T he phrase agentic AI covers too much ground. It is a research agenda, a product category, a budget line, and (most of the time in vendor decks) last year's chatbot with a new deck cover. Gartner put numbers on the noise in June 2025: roughly 130 of the several thousand vendors claiming agentic capability ship anything that qualifies, and over 40% of agentic AI projects are forecast to be cancelled by the end of 2027 [1]. That is the backdrop for everything below.

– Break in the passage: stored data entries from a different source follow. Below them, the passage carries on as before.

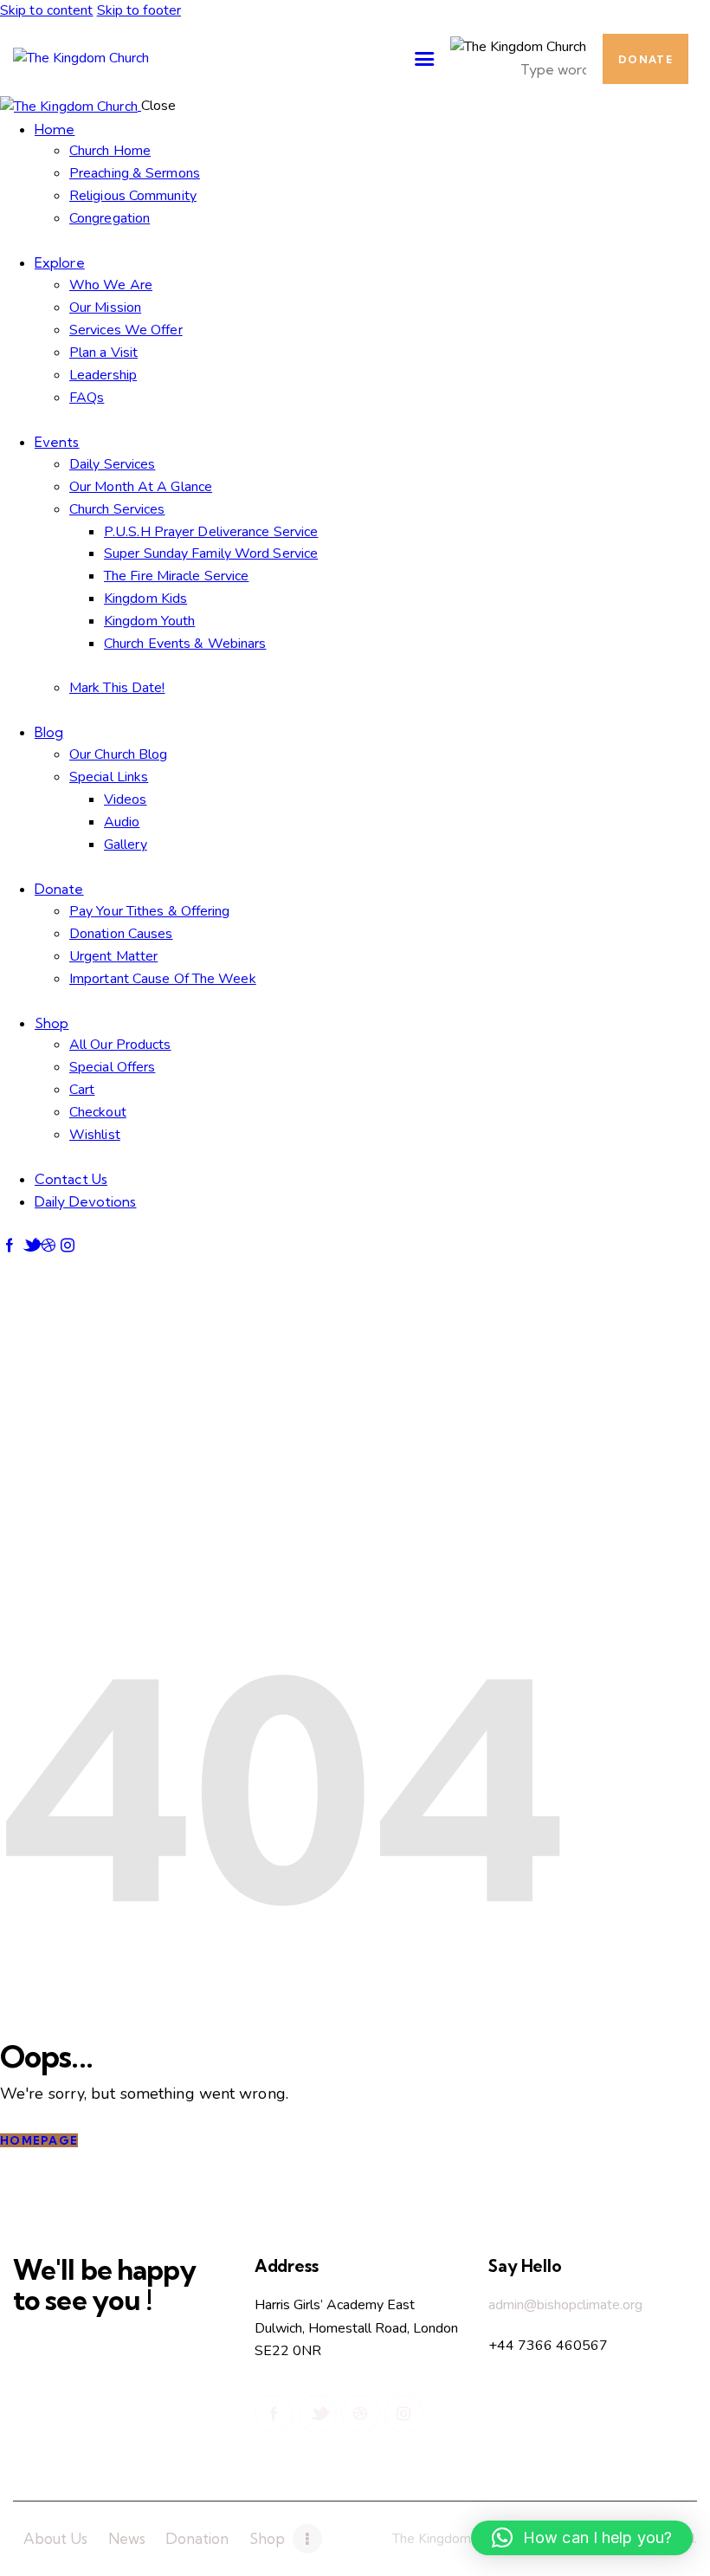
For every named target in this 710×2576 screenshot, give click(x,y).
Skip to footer (139, 10)
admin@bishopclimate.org (565, 2304)
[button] (582, 2538)
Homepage (39, 2140)
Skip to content (47, 10)
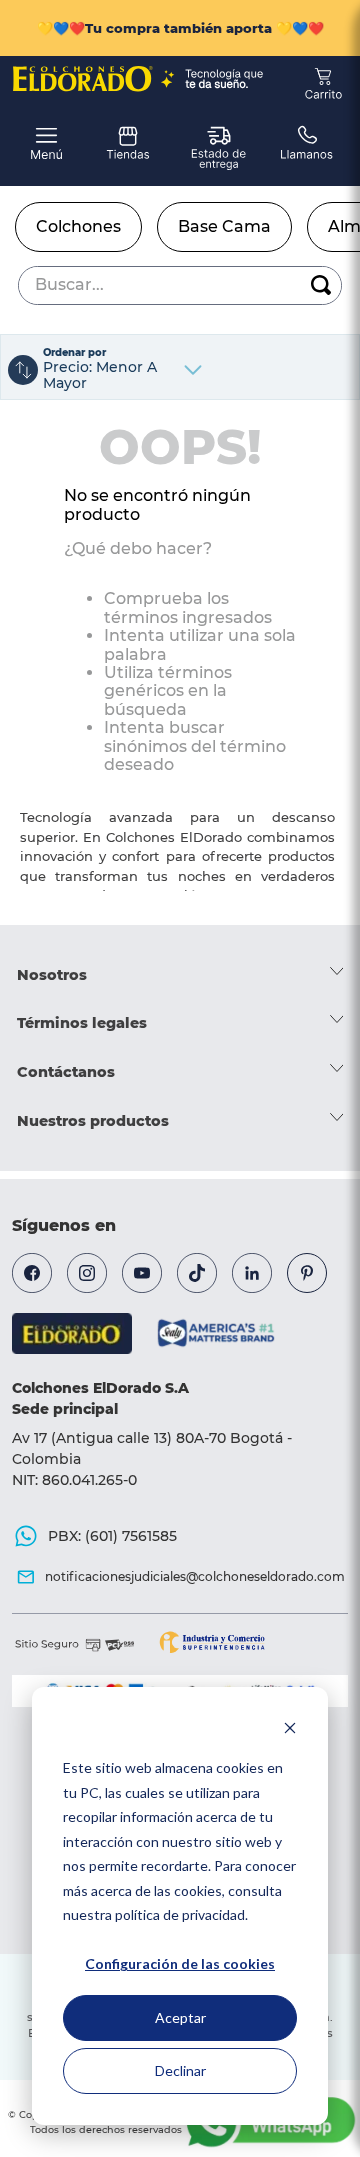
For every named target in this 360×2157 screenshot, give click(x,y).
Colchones (78, 226)
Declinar (180, 2070)
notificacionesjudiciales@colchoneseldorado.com (195, 1576)
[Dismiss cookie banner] (290, 1730)
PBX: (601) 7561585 (112, 1536)
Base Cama (224, 226)
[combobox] (180, 285)
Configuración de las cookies (180, 1963)
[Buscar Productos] (321, 285)
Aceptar (180, 2017)
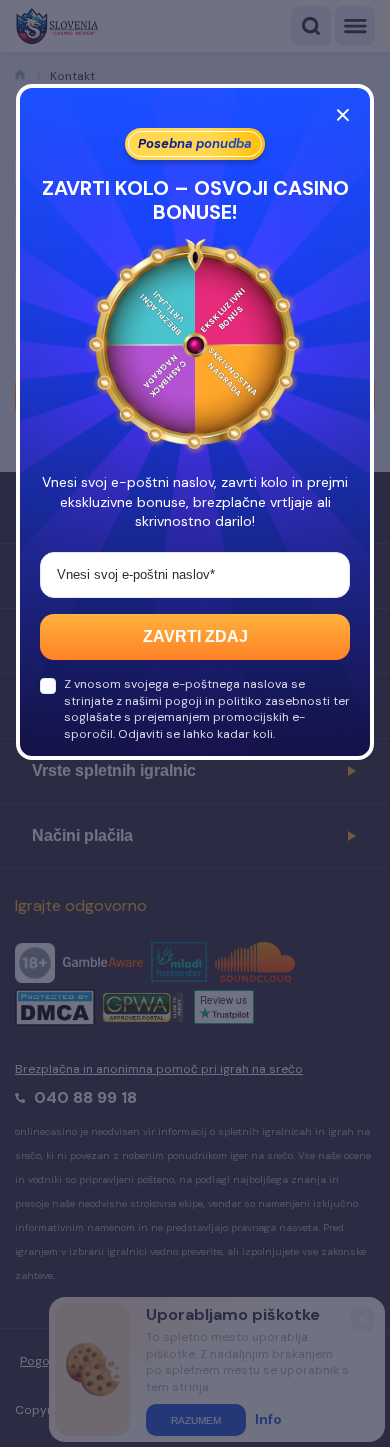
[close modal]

This pillar walks the category from the definition down to the runtimes. The useful distinction is not agent versus not-agent. It is between systems that can rewrite their own plan mid-execution and systems that cannot. That line predicts which workloads get automated, which earn their seven-figure platform bills, and which keep a human in the loop for reasons no amount of tool-use fine-tuning will fix [2].

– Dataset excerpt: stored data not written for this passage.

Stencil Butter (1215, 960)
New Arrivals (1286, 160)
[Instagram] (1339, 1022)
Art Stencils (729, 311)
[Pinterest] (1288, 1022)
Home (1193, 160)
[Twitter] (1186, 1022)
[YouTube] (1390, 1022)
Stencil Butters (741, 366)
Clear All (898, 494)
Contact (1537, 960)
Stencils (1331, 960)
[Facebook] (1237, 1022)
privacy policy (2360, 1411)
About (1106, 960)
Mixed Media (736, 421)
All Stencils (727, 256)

What qualifies as an agent
Strip the marketing. An agent is a loop: a system that observes state, decides the next action with some freedom of choice, and can revise that decision when new information arrives. The last clause is where most agentic products fail the definition. They replan only when a human clicks a button, which makes them workflow engines with a nicer frontend.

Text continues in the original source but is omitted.